(Saved entries)
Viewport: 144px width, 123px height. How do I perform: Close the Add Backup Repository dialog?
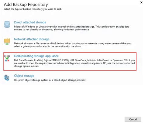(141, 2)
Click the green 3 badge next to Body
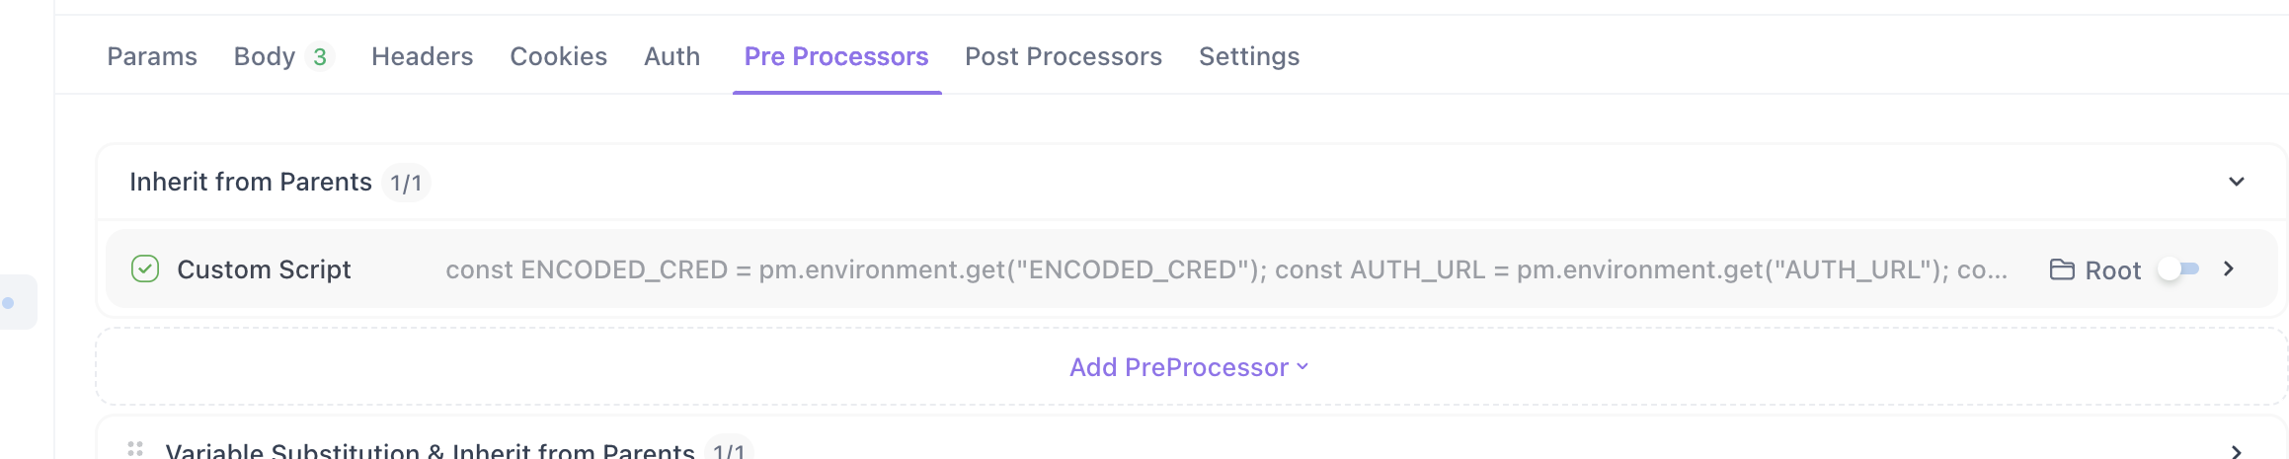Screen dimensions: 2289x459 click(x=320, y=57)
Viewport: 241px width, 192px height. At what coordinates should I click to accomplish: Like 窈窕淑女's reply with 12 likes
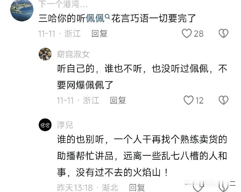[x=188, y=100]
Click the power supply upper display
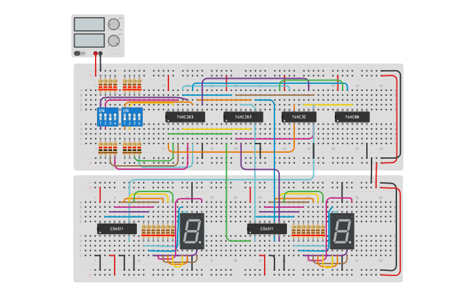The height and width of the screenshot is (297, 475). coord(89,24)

* Exercise goal: Where pictures appear, omit them, and transcribe exactly, with nothing else, the lines from the line with "Click the green 3 badge next to Body" through the final line of the records above, both ends included.

* Solved problem:
Click the green 3 badge next to Body
Screen dimensions: 2289x459 click(x=320, y=57)
Viewport: 241px width, 192px height. At what coordinates should I click to accomplish: Like 窈窕淑女's reply with 12 likes
[x=188, y=100]
Click the power supply upper display
The height and width of the screenshot is (297, 475). coord(89,24)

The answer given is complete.